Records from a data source
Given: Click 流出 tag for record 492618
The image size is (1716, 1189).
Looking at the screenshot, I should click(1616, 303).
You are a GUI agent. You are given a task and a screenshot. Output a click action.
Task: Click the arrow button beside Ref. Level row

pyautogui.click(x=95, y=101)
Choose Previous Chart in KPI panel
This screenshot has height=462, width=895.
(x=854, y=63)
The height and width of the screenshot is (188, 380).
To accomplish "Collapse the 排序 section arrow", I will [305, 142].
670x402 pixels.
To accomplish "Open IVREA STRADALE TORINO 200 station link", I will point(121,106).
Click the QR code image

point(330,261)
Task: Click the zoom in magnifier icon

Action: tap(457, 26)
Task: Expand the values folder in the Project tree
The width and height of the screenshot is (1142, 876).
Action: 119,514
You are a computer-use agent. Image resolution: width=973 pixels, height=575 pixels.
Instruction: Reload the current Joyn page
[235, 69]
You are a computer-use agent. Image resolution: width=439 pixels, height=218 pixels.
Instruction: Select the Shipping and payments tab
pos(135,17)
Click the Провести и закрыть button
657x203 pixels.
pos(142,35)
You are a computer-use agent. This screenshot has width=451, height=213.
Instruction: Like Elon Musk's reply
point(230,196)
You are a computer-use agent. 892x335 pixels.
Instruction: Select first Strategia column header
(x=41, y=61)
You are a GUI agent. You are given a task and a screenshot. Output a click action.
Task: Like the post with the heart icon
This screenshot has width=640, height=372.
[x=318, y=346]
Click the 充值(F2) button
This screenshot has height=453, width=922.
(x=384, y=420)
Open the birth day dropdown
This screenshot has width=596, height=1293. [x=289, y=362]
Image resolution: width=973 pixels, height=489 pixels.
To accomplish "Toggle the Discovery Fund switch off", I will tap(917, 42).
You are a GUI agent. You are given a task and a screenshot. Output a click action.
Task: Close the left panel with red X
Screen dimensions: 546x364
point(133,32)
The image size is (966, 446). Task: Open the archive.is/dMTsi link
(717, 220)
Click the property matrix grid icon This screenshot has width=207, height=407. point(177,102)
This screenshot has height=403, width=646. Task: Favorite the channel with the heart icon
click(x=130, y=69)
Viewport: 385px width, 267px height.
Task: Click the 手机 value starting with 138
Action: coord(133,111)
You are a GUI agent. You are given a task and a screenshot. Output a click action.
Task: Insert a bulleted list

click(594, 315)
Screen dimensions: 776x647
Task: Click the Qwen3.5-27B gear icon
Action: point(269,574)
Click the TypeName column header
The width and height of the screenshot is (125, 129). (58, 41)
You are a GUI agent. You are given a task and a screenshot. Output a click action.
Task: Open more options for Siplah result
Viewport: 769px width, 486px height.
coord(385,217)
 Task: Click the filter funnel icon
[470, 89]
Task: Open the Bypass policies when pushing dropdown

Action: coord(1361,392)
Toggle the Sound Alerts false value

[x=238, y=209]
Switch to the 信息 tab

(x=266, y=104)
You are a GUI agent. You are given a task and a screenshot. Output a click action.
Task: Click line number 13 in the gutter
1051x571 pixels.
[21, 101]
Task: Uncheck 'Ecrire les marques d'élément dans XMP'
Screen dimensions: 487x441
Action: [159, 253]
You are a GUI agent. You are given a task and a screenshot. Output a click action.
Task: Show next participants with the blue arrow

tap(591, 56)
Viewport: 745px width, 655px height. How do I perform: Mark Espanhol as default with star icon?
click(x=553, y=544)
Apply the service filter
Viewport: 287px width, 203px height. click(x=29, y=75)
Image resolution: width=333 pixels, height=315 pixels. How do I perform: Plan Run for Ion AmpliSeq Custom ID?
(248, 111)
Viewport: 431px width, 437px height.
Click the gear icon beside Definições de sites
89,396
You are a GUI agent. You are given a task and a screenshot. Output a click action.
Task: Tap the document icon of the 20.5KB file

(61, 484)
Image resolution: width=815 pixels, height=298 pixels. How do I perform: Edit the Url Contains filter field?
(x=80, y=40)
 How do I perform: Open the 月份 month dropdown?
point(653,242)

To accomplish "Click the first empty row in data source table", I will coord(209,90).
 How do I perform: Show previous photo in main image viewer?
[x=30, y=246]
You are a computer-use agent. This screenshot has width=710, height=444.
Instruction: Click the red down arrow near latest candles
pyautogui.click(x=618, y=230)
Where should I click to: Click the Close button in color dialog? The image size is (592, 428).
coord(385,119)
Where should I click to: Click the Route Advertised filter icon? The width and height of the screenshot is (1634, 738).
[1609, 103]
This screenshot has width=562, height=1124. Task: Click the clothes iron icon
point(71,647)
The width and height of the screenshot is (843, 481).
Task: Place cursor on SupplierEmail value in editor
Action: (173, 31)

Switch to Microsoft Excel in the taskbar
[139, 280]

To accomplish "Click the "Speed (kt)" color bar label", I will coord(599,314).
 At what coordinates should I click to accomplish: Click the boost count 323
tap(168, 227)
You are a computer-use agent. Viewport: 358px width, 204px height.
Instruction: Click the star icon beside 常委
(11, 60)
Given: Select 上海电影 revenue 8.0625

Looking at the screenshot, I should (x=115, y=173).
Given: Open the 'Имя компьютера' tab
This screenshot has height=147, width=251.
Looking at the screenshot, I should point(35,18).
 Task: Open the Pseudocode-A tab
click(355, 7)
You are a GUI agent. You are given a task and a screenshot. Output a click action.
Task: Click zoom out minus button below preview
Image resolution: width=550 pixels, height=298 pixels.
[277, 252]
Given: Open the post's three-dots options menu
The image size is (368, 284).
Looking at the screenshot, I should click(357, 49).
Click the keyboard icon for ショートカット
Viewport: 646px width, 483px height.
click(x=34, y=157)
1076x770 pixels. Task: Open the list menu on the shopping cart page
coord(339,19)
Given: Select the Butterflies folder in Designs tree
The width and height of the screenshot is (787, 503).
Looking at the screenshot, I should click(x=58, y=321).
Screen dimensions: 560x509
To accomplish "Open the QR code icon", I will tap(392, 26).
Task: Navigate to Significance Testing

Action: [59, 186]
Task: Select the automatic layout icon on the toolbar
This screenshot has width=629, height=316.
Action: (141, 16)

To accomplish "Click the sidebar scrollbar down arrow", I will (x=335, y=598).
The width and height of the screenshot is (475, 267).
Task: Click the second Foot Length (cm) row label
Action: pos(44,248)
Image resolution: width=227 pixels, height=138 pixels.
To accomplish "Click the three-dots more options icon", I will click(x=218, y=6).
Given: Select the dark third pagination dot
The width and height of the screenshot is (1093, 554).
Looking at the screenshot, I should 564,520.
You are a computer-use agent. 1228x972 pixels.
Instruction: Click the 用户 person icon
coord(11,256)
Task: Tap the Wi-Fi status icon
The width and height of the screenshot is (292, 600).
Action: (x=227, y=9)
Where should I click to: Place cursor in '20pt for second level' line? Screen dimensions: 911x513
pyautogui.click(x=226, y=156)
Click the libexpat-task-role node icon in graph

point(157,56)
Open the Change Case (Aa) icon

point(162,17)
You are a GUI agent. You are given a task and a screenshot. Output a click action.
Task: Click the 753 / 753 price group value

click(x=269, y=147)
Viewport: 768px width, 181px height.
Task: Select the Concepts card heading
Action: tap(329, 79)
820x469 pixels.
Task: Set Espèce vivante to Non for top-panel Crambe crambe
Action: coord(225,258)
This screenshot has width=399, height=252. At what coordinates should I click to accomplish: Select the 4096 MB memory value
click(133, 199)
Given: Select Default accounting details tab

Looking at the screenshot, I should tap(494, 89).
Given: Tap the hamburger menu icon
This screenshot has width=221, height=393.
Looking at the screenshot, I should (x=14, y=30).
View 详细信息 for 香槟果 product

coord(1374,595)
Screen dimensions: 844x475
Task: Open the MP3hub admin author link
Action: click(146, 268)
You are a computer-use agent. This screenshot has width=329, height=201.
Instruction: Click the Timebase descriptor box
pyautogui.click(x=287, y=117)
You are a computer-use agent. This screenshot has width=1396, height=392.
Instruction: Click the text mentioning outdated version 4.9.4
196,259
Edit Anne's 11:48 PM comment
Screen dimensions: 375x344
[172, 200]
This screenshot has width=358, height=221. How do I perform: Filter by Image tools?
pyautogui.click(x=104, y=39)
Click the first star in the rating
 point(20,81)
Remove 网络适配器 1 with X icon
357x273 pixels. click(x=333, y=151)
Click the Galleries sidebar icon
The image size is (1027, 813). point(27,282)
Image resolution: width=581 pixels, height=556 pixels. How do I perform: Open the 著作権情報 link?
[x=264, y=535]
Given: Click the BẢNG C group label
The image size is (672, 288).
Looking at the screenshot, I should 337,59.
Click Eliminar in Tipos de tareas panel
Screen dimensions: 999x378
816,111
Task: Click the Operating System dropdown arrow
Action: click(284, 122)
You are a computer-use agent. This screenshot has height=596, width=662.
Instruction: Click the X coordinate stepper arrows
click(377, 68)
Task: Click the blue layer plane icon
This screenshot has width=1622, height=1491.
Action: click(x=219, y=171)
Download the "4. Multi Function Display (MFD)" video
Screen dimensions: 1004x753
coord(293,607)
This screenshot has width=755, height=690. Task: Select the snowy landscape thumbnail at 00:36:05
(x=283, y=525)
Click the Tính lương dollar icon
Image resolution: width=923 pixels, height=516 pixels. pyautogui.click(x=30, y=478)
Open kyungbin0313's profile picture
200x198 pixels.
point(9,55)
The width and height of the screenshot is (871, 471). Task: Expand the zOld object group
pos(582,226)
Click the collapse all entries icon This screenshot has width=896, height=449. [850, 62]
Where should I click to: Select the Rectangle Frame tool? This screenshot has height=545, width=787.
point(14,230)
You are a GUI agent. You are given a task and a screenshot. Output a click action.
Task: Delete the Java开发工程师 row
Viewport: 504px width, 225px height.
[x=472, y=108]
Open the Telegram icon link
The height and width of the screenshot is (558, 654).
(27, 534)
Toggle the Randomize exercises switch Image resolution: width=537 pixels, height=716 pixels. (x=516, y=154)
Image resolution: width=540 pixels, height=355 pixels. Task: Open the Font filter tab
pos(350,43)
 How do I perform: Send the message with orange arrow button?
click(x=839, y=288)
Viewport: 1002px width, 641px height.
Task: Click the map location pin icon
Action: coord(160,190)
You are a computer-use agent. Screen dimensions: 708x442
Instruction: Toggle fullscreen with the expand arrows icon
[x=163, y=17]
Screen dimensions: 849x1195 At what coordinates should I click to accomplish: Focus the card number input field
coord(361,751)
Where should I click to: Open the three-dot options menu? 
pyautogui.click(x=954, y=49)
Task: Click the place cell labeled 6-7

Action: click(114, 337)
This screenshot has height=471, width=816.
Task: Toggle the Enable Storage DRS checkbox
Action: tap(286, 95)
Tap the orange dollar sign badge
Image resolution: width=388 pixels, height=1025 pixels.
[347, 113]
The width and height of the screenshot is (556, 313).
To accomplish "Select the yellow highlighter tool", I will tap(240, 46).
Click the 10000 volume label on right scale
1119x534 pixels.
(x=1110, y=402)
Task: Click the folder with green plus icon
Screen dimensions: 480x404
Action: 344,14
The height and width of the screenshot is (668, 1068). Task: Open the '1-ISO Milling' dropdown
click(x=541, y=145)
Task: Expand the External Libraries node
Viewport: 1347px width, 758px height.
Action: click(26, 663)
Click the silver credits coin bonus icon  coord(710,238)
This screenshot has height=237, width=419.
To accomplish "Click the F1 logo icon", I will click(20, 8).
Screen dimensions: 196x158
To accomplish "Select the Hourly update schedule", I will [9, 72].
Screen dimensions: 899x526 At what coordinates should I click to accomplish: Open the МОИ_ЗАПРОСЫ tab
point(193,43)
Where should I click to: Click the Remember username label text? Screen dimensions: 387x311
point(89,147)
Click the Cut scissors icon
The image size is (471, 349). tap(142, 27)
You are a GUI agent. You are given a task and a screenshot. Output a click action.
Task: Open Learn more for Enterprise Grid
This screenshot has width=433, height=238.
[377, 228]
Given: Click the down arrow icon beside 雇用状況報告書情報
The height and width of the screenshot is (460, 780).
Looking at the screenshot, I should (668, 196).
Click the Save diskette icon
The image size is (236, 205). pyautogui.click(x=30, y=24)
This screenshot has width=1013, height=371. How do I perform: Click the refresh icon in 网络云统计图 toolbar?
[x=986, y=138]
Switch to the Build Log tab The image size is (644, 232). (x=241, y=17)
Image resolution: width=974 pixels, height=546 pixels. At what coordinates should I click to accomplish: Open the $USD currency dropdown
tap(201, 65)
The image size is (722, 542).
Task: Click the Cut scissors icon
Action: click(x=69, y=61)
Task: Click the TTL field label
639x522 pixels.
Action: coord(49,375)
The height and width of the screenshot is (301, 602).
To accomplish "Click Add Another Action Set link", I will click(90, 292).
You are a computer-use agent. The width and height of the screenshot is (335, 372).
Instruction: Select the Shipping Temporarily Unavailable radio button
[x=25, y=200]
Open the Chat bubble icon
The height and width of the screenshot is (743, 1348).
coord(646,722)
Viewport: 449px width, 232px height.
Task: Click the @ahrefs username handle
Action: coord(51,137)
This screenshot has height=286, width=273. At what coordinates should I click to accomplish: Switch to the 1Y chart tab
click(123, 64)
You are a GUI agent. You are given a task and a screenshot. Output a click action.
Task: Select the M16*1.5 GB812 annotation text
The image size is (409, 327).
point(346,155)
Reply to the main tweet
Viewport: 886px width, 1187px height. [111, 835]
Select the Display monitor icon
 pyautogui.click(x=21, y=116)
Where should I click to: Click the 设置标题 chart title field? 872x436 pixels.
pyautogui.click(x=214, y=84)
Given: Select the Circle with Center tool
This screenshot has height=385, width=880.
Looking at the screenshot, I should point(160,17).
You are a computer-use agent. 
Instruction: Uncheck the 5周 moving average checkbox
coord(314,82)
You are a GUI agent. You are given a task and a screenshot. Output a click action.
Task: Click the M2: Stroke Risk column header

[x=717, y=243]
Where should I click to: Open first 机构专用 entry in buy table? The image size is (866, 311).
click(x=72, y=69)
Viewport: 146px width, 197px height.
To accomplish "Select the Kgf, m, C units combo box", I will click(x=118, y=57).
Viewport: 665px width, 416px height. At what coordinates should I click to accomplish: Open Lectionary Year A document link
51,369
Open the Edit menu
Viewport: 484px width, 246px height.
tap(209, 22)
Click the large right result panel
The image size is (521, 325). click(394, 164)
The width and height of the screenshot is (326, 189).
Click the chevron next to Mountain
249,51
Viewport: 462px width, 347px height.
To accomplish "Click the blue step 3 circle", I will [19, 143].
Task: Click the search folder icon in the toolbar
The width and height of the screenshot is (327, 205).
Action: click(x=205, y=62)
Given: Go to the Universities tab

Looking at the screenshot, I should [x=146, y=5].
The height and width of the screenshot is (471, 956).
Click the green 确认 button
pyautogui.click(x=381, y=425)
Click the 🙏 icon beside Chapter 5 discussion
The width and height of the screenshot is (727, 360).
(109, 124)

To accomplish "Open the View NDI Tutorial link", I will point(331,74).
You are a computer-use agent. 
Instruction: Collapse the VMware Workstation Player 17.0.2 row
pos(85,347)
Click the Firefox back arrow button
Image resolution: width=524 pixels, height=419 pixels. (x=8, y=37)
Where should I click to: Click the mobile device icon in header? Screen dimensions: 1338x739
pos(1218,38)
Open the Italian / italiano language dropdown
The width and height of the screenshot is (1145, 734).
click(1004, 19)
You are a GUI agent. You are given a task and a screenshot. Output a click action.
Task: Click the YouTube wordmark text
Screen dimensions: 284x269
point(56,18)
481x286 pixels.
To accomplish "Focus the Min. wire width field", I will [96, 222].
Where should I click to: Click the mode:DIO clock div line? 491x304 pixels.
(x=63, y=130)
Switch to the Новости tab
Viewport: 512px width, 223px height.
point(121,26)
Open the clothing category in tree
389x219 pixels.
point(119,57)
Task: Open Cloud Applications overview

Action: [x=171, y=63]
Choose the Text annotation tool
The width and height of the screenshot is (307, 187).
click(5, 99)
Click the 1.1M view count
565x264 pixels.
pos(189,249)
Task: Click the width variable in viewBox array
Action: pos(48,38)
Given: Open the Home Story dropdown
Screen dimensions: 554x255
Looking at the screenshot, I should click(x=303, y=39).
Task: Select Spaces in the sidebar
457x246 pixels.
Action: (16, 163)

> Your goal: The expected result is every line above containing the string "post".

> Completed task:
Task: Like the post with the heart icon
Given: Open the post's three-dots options menu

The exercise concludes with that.